• Opdracht:
Zet in het materiaal hieronder de regels vanaf de regel met "This screenshot has width=837, height=627." tot en met de regel met "Open the comment" om in een Markdown-tabel met de kolommen "Nr." en "Regel". Geef elke regel een rijnummer en laat lege regels weg.

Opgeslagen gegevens
━━━

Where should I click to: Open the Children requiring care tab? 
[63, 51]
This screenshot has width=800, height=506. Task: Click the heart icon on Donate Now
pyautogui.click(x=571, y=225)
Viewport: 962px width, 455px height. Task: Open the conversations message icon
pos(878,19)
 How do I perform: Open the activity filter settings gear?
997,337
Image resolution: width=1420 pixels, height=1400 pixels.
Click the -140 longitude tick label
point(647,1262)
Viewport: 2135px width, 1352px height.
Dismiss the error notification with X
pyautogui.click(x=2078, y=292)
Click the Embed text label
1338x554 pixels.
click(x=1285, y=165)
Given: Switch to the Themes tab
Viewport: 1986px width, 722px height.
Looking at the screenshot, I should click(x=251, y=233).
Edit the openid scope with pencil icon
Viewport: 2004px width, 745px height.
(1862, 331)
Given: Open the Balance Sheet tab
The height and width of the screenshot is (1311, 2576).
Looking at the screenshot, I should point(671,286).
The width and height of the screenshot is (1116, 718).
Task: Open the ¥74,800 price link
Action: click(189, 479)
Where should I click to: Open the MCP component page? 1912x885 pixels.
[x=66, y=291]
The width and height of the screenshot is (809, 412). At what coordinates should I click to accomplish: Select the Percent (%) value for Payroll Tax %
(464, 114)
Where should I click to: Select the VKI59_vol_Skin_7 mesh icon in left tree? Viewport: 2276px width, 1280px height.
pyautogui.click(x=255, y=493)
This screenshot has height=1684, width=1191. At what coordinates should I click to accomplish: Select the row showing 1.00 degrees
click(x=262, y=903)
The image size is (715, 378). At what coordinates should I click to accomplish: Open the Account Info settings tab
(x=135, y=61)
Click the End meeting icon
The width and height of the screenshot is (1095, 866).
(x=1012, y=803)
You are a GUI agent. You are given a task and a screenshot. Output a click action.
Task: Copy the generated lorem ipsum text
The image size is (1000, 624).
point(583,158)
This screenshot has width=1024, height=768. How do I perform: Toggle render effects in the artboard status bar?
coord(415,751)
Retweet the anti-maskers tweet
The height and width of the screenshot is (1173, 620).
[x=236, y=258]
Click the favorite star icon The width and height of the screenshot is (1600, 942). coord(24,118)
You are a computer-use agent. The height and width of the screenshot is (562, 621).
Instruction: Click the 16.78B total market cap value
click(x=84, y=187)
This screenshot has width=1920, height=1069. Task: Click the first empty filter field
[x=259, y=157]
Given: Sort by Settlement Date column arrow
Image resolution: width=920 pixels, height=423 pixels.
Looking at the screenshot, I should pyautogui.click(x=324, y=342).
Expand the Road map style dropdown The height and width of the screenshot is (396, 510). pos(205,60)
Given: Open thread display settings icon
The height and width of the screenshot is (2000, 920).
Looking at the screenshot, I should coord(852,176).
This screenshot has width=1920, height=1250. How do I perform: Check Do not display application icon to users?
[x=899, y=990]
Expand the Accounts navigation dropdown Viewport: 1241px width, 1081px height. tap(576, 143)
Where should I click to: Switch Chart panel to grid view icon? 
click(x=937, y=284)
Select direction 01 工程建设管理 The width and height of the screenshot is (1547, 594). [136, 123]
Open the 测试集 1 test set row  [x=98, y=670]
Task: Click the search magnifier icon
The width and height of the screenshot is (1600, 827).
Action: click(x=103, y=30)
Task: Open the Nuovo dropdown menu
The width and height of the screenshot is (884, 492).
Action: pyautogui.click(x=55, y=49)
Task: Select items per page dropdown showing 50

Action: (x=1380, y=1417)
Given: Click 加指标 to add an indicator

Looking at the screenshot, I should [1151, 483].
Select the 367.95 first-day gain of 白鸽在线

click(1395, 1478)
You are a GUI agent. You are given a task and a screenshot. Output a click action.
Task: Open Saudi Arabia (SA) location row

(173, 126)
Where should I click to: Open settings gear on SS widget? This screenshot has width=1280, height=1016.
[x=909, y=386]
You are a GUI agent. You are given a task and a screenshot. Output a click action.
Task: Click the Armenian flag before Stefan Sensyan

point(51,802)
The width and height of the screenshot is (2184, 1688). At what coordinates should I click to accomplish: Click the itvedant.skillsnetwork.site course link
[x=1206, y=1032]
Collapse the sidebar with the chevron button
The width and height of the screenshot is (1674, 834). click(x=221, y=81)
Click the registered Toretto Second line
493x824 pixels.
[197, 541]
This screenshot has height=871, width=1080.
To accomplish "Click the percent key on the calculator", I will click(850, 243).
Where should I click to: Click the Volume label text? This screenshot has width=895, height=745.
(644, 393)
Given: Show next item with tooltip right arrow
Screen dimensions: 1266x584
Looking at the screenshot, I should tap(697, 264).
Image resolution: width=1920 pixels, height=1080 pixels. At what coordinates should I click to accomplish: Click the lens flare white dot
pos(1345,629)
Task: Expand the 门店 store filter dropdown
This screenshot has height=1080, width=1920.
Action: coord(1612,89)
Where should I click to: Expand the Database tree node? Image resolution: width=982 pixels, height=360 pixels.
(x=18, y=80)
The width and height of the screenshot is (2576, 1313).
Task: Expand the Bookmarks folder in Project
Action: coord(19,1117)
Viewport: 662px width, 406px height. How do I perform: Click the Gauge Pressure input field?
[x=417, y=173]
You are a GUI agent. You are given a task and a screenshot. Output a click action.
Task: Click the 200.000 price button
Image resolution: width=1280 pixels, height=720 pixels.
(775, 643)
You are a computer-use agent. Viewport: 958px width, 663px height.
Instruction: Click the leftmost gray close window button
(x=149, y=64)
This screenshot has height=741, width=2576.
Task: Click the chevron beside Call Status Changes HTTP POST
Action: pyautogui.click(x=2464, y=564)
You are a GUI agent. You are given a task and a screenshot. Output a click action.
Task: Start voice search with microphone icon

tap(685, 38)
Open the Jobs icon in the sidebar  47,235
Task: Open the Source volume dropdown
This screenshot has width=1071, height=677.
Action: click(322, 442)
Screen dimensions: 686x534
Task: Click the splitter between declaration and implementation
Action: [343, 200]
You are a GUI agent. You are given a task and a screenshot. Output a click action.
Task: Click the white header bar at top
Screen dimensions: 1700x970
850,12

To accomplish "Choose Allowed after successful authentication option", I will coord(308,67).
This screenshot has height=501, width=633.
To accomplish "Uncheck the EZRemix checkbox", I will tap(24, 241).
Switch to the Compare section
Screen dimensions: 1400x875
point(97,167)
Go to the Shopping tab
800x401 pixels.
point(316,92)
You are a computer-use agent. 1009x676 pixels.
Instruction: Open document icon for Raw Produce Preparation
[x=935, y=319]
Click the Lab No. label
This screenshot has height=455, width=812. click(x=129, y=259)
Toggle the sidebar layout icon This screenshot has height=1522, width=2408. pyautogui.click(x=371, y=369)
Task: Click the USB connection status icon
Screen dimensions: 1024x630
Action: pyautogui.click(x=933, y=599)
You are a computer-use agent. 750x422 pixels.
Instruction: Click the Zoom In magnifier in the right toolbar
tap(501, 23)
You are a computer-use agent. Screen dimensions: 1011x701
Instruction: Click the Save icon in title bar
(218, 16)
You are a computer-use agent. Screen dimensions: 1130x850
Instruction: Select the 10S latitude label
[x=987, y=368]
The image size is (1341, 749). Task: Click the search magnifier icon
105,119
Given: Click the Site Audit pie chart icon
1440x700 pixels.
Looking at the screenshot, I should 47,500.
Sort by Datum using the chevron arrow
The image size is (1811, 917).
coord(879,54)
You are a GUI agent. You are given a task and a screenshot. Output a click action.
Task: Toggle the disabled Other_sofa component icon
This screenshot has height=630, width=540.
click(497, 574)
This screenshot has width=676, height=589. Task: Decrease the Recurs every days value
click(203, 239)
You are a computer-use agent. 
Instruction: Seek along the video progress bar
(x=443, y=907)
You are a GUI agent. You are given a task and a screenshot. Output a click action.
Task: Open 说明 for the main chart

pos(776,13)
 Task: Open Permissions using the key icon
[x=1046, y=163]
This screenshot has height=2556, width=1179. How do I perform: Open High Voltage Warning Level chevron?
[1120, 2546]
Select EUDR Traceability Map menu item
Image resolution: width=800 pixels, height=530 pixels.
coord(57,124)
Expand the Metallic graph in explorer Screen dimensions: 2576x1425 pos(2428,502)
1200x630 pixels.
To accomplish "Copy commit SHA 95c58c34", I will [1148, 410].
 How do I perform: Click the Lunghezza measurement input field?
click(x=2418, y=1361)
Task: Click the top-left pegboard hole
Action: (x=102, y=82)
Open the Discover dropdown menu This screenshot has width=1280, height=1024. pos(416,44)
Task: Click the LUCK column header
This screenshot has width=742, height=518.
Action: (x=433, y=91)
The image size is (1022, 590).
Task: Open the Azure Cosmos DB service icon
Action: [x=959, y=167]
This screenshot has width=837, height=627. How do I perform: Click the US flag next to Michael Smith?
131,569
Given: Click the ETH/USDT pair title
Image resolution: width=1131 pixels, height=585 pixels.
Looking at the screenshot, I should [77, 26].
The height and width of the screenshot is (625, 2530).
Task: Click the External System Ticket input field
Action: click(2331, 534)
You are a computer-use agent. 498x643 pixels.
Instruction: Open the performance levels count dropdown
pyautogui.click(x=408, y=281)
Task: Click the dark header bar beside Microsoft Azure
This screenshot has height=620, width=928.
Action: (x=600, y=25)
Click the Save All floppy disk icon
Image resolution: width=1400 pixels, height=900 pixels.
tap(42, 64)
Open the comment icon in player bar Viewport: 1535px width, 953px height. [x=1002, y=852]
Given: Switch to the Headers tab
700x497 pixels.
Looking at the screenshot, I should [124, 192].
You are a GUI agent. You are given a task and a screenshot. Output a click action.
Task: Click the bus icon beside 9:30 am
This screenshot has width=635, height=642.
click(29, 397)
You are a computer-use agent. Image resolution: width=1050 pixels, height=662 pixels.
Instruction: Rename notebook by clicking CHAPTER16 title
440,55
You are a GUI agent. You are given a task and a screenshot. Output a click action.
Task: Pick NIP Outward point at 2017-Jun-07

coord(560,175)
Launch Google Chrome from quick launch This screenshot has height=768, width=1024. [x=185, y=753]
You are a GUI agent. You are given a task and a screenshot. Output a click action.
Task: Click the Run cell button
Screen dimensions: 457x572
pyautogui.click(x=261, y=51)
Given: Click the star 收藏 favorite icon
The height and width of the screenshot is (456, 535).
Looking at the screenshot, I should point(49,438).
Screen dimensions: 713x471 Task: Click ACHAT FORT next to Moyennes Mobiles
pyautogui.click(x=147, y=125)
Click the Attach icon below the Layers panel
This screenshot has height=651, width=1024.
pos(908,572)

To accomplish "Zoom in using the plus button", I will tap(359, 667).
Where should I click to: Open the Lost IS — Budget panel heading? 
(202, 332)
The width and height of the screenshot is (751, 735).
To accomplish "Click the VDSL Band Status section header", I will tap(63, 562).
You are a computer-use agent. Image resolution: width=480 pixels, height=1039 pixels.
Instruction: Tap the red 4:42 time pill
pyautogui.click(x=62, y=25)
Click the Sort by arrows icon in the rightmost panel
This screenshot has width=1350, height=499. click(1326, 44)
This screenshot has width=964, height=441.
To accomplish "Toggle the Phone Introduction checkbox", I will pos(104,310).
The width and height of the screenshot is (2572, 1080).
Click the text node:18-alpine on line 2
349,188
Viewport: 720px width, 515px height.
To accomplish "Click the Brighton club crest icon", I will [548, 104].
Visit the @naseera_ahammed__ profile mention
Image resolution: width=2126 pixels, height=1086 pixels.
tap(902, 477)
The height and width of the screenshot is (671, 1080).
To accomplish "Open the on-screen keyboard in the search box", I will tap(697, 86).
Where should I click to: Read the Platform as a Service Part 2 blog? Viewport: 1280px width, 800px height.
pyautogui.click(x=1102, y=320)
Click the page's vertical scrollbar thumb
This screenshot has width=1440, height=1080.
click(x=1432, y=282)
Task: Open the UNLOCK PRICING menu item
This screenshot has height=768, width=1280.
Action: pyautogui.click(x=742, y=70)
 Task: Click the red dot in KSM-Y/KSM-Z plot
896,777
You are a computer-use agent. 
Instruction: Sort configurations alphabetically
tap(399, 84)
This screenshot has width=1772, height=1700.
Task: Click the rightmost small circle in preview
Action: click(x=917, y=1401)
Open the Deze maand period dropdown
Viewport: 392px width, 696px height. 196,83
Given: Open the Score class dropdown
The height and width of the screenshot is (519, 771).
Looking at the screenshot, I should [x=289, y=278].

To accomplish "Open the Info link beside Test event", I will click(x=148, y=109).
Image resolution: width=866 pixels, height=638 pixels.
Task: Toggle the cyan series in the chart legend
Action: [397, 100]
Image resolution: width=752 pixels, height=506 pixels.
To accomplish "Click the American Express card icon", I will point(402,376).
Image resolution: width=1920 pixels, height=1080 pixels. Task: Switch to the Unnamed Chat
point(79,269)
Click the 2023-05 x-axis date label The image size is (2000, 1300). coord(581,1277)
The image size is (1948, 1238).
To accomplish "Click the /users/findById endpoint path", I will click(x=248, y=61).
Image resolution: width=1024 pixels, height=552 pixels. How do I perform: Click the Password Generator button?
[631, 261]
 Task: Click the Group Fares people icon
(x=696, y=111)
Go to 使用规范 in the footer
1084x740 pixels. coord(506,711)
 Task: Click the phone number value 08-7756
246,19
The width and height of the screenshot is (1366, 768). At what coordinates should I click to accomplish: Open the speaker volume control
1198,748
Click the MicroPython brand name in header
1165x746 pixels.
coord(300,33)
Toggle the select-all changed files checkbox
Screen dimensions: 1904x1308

━━━

• Als antwoord:
| Nr. | Regel |
|---|---|
| 1 | This screenshot has width=837, height=627. How do I perform: Click the US flag next to Michael Smith? |
| 2 | 131,569 |
| 3 | Given: Click the ETH/USDT pair title |
| 4 | Image resolution: width=1131 pixels, height=585 pixels. |
| 5 | Looking at the screenshot, I should [77, 26]. |
| 6 | The height and width of the screenshot is (625, 2530). |
| 7 | Task: Click the External System Ticket input field |
| 8 | Action: click(2331, 534) |
| 9 | You are a computer-use agent. 498x643 pixels. |
| 10 | Instruction: Open the performance levels count dropdown |
| 11 | pyautogui.click(x=408, y=281) |
| 12 | Task: Click the dark header bar beside Microsoft Azure |
| 13 | This screenshot has height=620, width=928. |
| 14 | Action: (x=600, y=25) |
| 15 | Click the Save All floppy disk icon |
| 16 | Image resolution: width=1400 pixels, height=900 pixels. |
| 17 | tap(42, 64) |
| 18 | Open the comment icon in player bar Viewport: 1535px width, 953px height. [x=1002, y=852] |